**Stored data:**
....
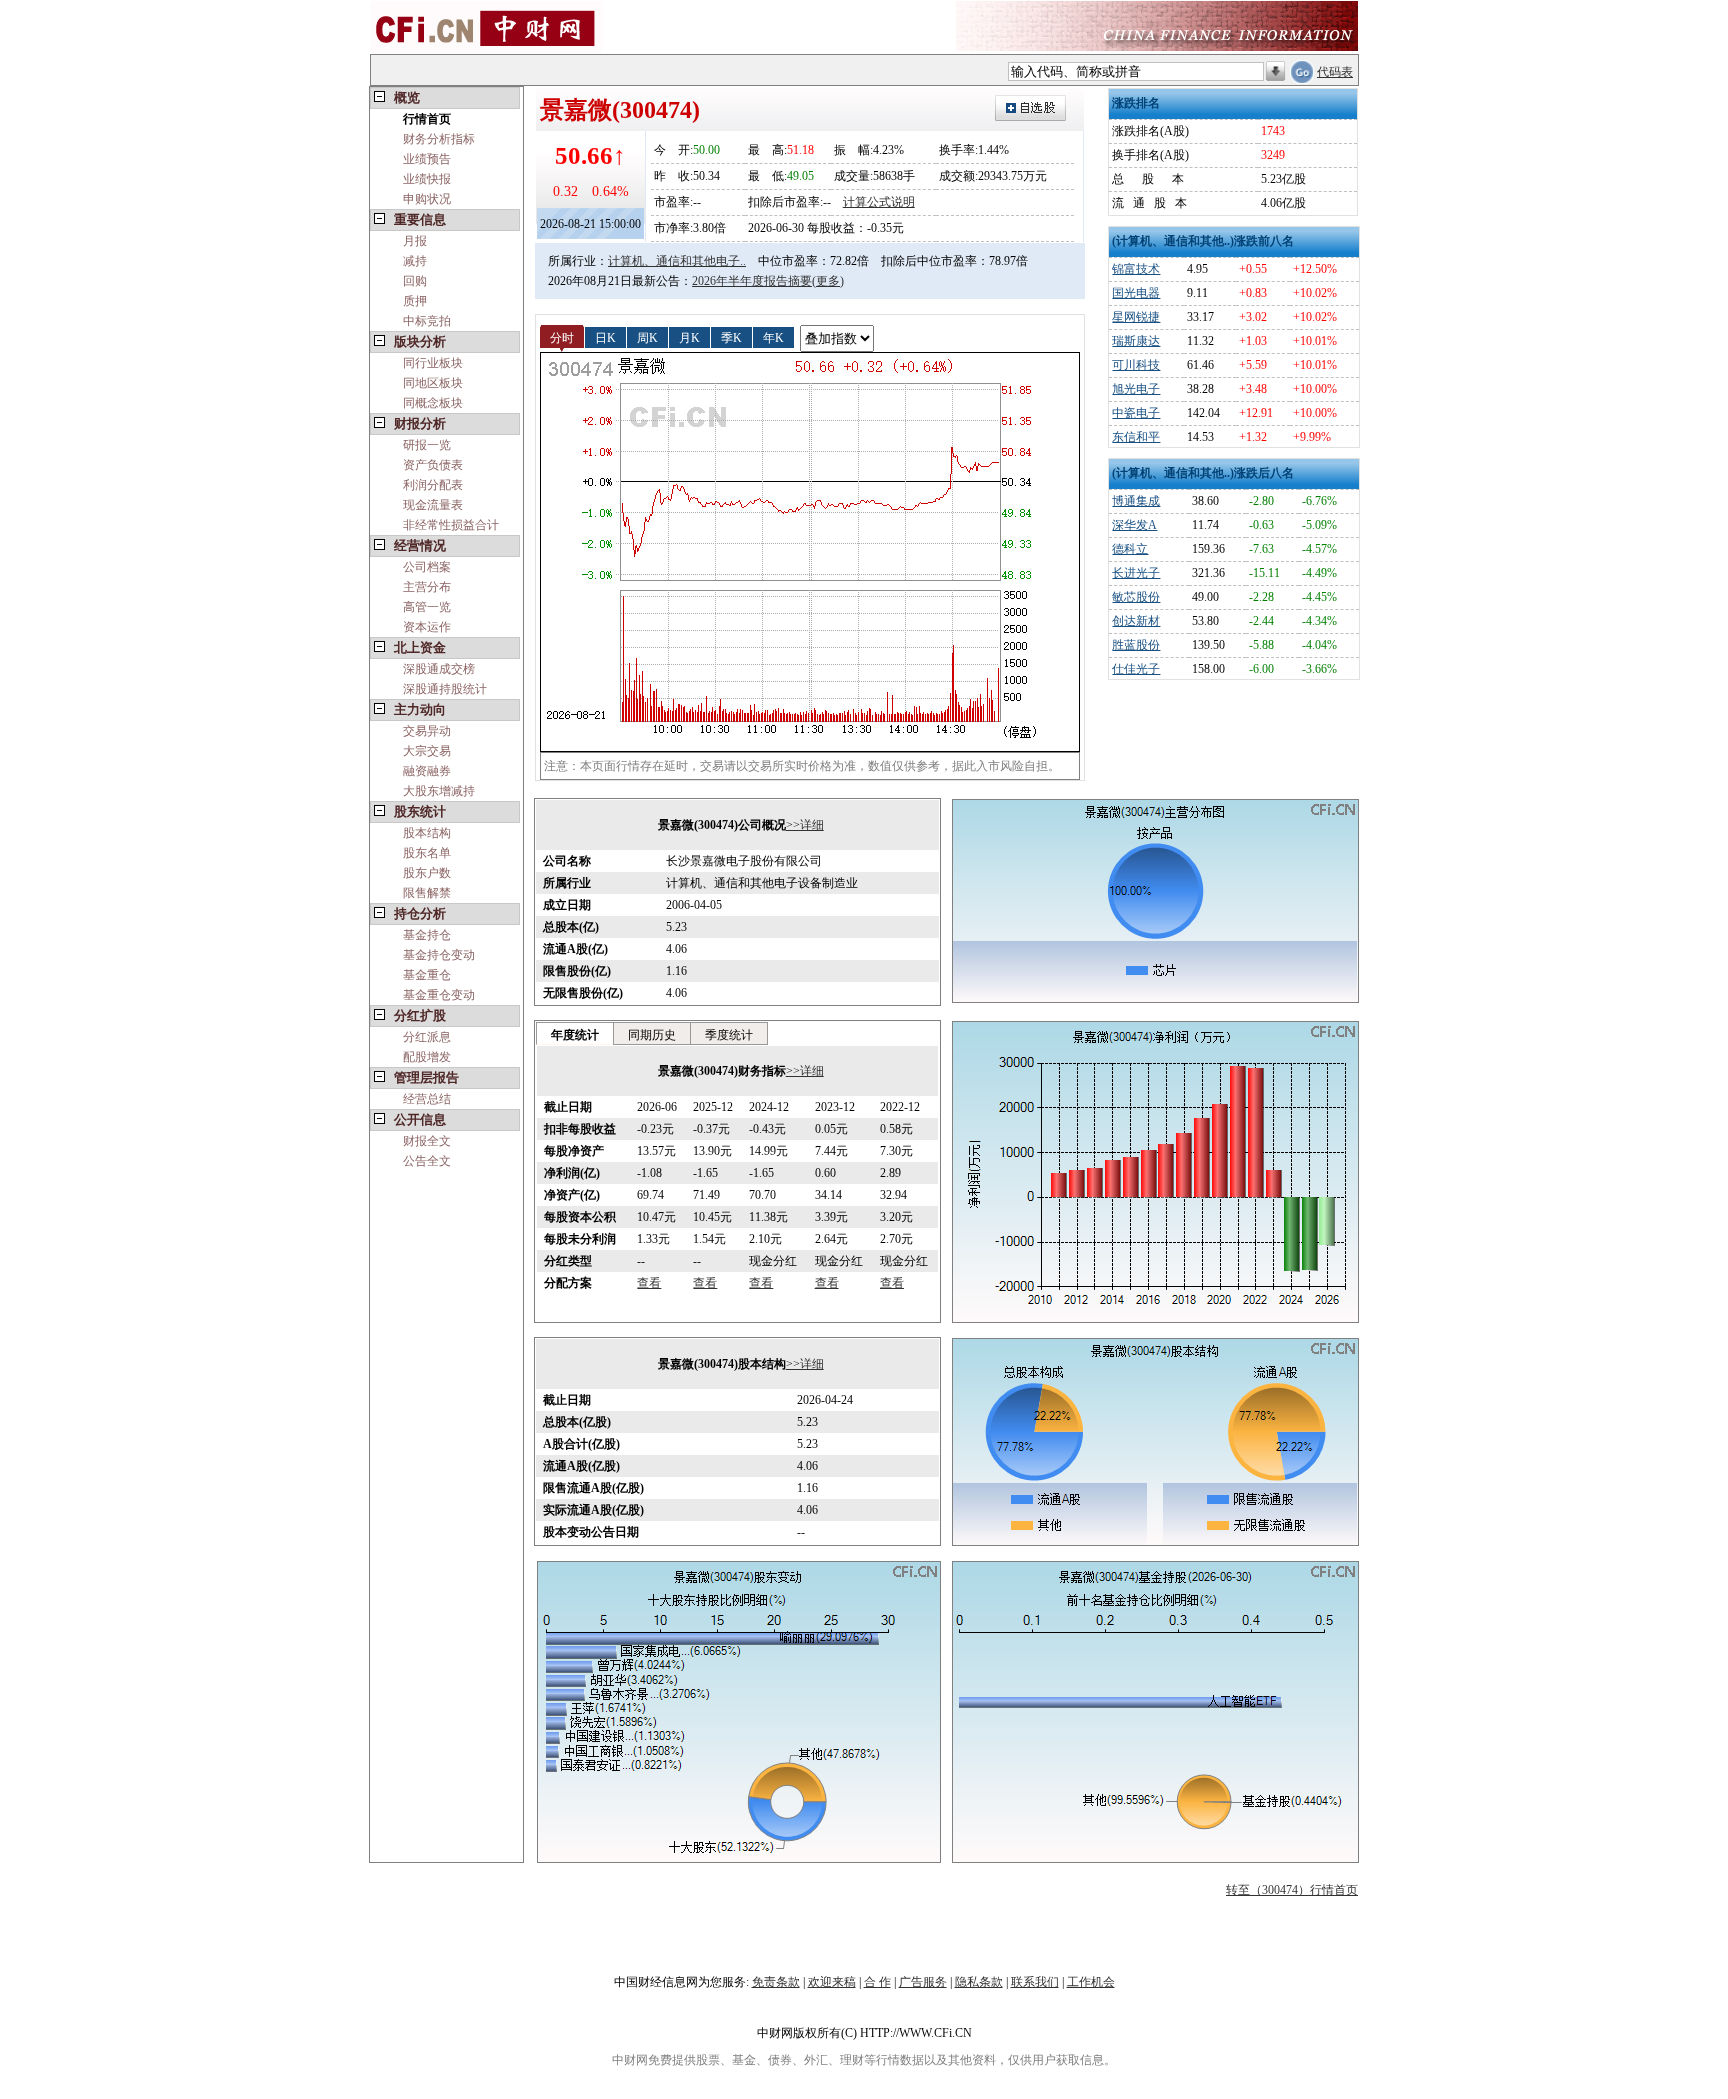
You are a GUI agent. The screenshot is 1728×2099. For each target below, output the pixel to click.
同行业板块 (433, 363)
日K (605, 337)
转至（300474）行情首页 (1292, 1890)
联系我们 (1035, 1982)
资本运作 (427, 627)
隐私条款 (979, 1982)
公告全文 (427, 1161)
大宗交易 (427, 751)
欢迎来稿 (832, 1982)
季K (731, 337)
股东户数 (427, 873)
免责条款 (776, 1982)
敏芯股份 (1136, 597)
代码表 (1335, 72)
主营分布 (427, 587)
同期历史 (652, 1035)
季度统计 (729, 1035)
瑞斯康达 (1136, 341)
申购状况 (427, 199)
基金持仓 (427, 935)
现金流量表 (433, 505)
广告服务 (923, 1982)
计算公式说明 (879, 202)
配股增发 (427, 1057)
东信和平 (1136, 437)
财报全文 (427, 1141)
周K (647, 337)
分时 (562, 337)
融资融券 (427, 771)
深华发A (1134, 525)
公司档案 (427, 567)
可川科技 (1136, 365)
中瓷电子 (1136, 413)
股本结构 (427, 833)
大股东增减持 (439, 791)
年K (773, 337)
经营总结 (427, 1099)
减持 (415, 261)
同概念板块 (433, 403)
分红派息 (427, 1037)
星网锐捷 (1136, 317)
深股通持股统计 (445, 689)
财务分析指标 (439, 139)
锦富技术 (1136, 269)
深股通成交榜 (439, 669)
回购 (415, 281)
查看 (649, 1283)
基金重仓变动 (439, 995)
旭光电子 (1136, 389)
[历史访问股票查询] (1275, 72)
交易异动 (427, 731)
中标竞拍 (427, 321)
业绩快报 (427, 179)
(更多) (828, 281)
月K (689, 337)
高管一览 (427, 607)
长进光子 (1136, 573)
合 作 (877, 1982)
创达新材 (1136, 621)
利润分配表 (433, 485)
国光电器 (1136, 293)
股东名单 (427, 853)
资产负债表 (433, 465)
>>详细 (805, 825)
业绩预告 (427, 159)
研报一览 (427, 445)
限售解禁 (427, 893)
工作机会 (1091, 1982)
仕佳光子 (1136, 669)
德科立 (1130, 549)
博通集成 (1136, 501)
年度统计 (575, 1035)
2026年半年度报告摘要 (752, 281)
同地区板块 (433, 383)
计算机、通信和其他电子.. (677, 261)
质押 (415, 301)
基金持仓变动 (439, 955)
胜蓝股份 (1136, 645)
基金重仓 (427, 975)
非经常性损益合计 (451, 525)
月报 (415, 241)
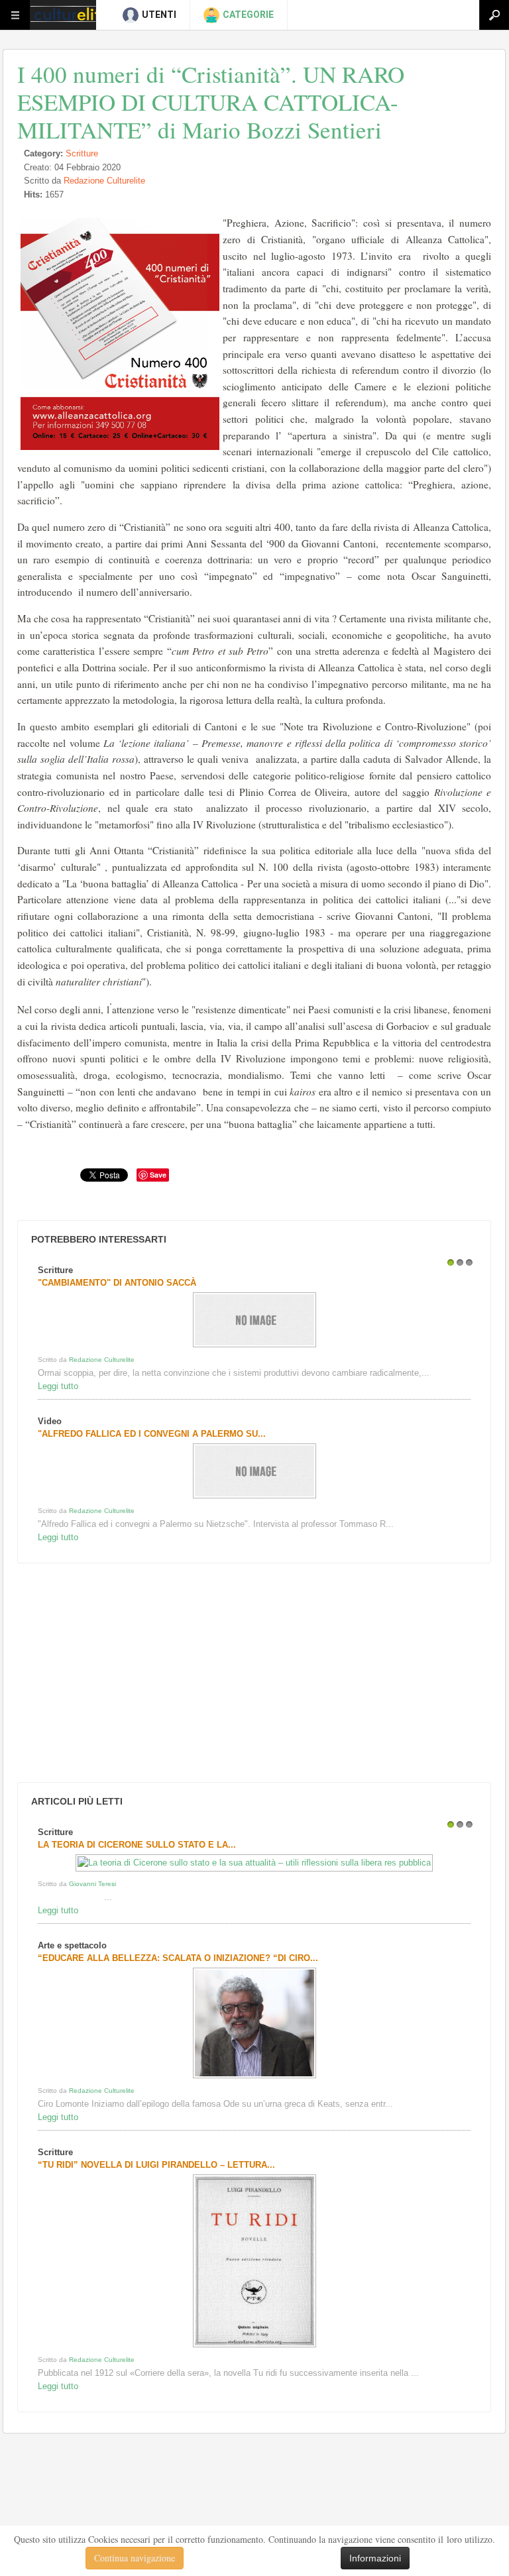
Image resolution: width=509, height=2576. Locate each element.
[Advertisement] (113, 1673)
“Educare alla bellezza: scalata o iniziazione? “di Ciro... (178, 1958)
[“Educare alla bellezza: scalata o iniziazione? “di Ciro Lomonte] (254, 2078)
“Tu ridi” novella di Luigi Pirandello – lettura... (156, 2165)
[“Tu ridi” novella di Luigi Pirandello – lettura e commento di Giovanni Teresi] (254, 2347)
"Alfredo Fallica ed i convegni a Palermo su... (152, 1434)
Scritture (82, 153)
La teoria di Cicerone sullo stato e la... (137, 1845)
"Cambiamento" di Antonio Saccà (117, 1283)
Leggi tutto (58, 1386)
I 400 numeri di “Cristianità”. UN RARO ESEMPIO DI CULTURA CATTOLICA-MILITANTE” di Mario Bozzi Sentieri (210, 101)
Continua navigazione (134, 2557)
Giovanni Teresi (92, 1883)
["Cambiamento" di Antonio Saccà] (254, 1347)
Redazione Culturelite (104, 181)
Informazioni (375, 2558)
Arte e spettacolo (72, 1945)
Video (50, 1421)
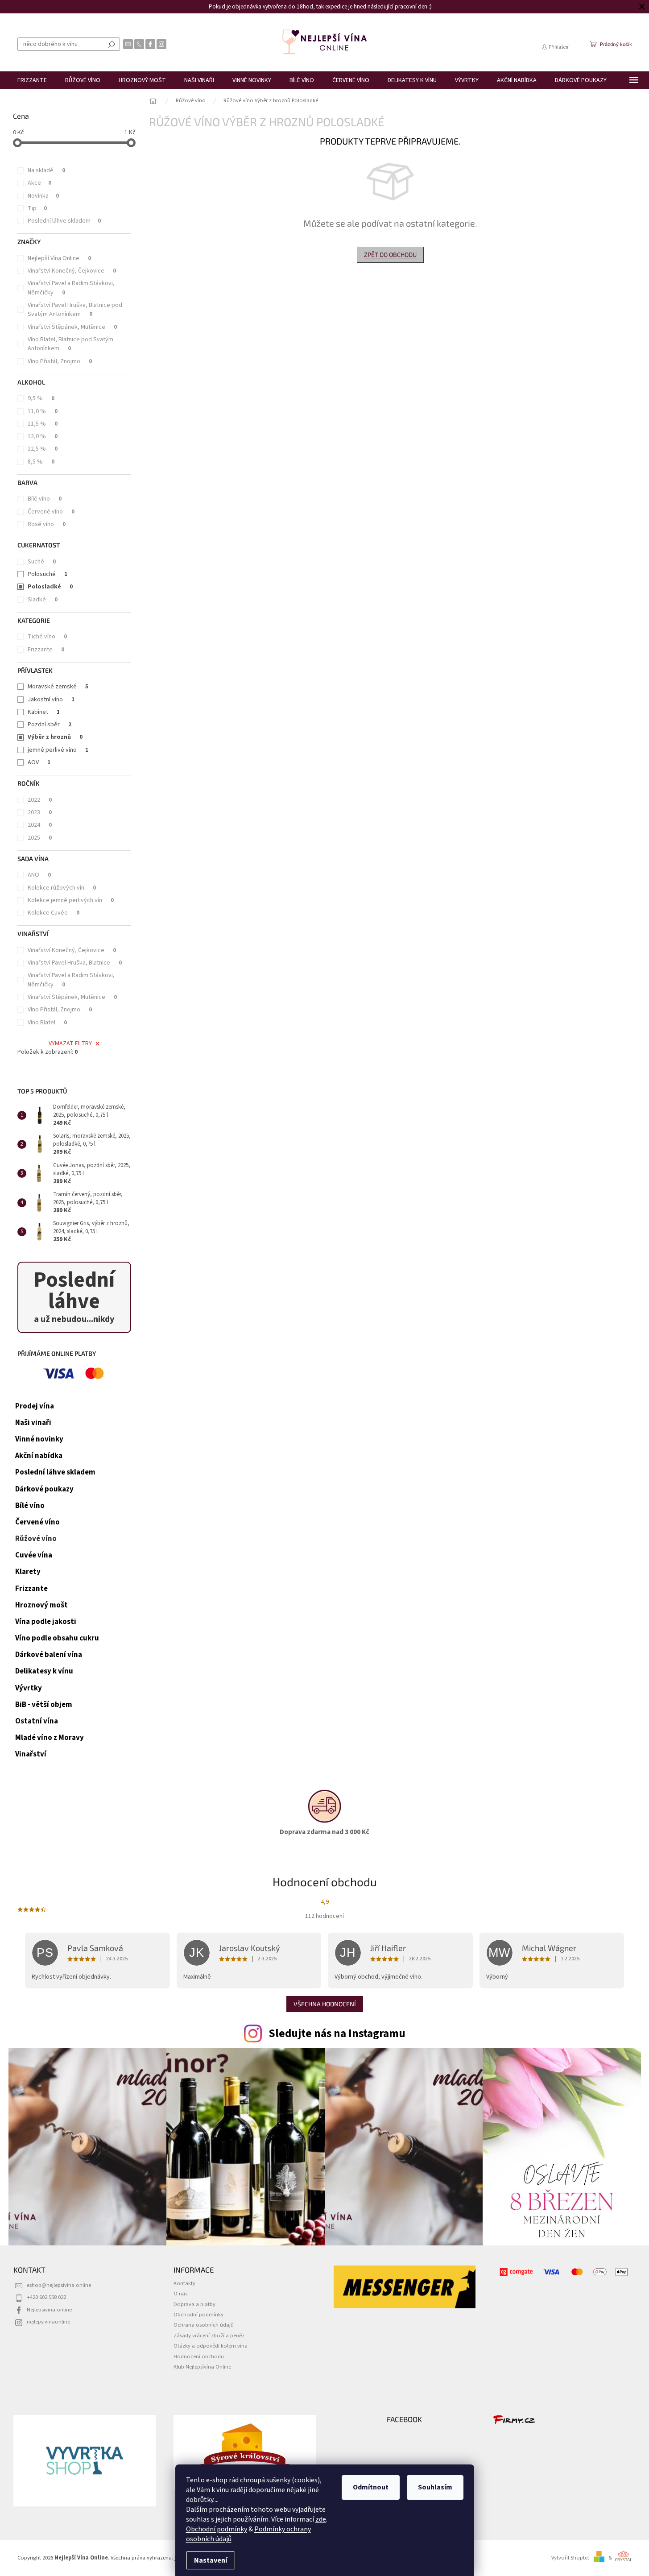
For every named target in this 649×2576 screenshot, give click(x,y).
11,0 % (43, 411)
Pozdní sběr (49, 724)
....
**What the task requires:** Produce an exact copy of every line above, with the images left out.

**Result for this exercise:**
You are a GUI agent. The screenshot is 1728×2099. For each target below, output the pixel to click.
同行业板块 (433, 363)
日K (605, 337)
转至（300474）行情首页 (1292, 1890)
联系我们 (1035, 1982)
资本运作 (427, 627)
隐私条款 (979, 1982)
公告全文 (427, 1161)
大宗交易 (427, 751)
欢迎来稿 (832, 1982)
季K (731, 337)
股东户数 (427, 873)
免责条款 (776, 1982)
敏芯股份 (1136, 597)
代码表 (1335, 72)
主营分布 (427, 587)
同期历史 (652, 1035)
季度统计 (729, 1035)
瑞斯康达 (1136, 341)
申购状况 (427, 199)
基金持仓 (427, 935)
现金流量表 (433, 505)
广告服务 (923, 1982)
计算公式说明 (879, 202)
配股增发 (427, 1057)
东信和平 (1136, 437)
财报全文 (427, 1141)
周K (647, 337)
分时 (562, 337)
融资融券 (427, 771)
深华发A (1134, 525)
公司档案 (427, 567)
可川科技 (1136, 365)
中瓷电子 (1136, 413)
股本结构 (427, 833)
大股东增减持 (439, 791)
年K (773, 337)
经营总结 (427, 1099)
减持 (415, 261)
同概念板块 (433, 403)
分红派息 (427, 1037)
星网锐捷 (1136, 317)
深股通持股统计 (445, 689)
财务分析指标 (439, 139)
锦富技术 (1136, 269)
深股通成交榜 (439, 669)
回购 (415, 281)
查看 (649, 1283)
基金重仓变动 (439, 995)
旭光电子 (1136, 389)
[历史访问股票查询] (1275, 72)
交易异动 (427, 731)
中标竞拍 (427, 321)
业绩快报 (427, 179)
(更多) (828, 281)
月K (689, 337)
高管一览 (427, 607)
长进光子 (1136, 573)
合 作 (877, 1982)
创达新材 (1136, 621)
利润分配表 (433, 485)
国光电器 (1136, 293)
股东名单 (427, 853)
资产负债表 (433, 465)
>>详细 (805, 825)
业绩预告 (427, 159)
研报一览 (427, 445)
限售解禁 (427, 893)
工作机会 (1091, 1982)
仕佳光子 (1136, 669)
德科立 (1130, 549)
博通集成 (1136, 501)
年度统计 (575, 1035)
2026年半年度报告摘要 (752, 281)
同地区板块 (433, 383)
计算机、通信和其他电子.. (677, 261)
质押 (415, 301)
基金持仓变动 (439, 955)
胜蓝股份 (1136, 645)
基金重仓 (427, 975)
非经常性损益合计 (451, 525)
月报 (415, 241)
Image resolution: width=509, height=2576. Locate each element.
[Advertisement] (113, 1673)
“Educare alla bellezza: scalata o iniziazione? “di Ciro... (178, 1958)
[“Educare alla bellezza: scalata o iniziazione? “di Ciro Lomonte] (254, 2078)
“Tu ridi” novella di Luigi Pirandello – lettura... (156, 2165)
[“Tu ridi” novella di Luigi Pirandello – lettura e commento di Giovanni Teresi] (254, 2347)
"Alfredo Fallica ed i convegni a Palermo su... (152, 1434)
Scritture (82, 153)
La teoria di Cicerone sullo stato e la... (137, 1845)
"Cambiamento" di Antonio Saccà (117, 1283)
Leggi tutto (58, 1386)
I 400 numeri di “Cristianità”. UN RARO ESEMPIO DI CULTURA CATTOLICA-MILITANTE” di Mario Bozzi Sentieri (210, 101)
Continua navigazione (134, 2557)
Giovanni Teresi (92, 1883)
["Cambiamento" di Antonio Saccà] (254, 1347)
Redazione Culturelite (104, 181)
Informazioni (375, 2558)
Arte e spettacolo (72, 1945)
Video (50, 1421)
For every named target in this 649×2576 screenshot, give click(x,y).
11,0 % (43, 411)
Pozdní sběr (49, 724)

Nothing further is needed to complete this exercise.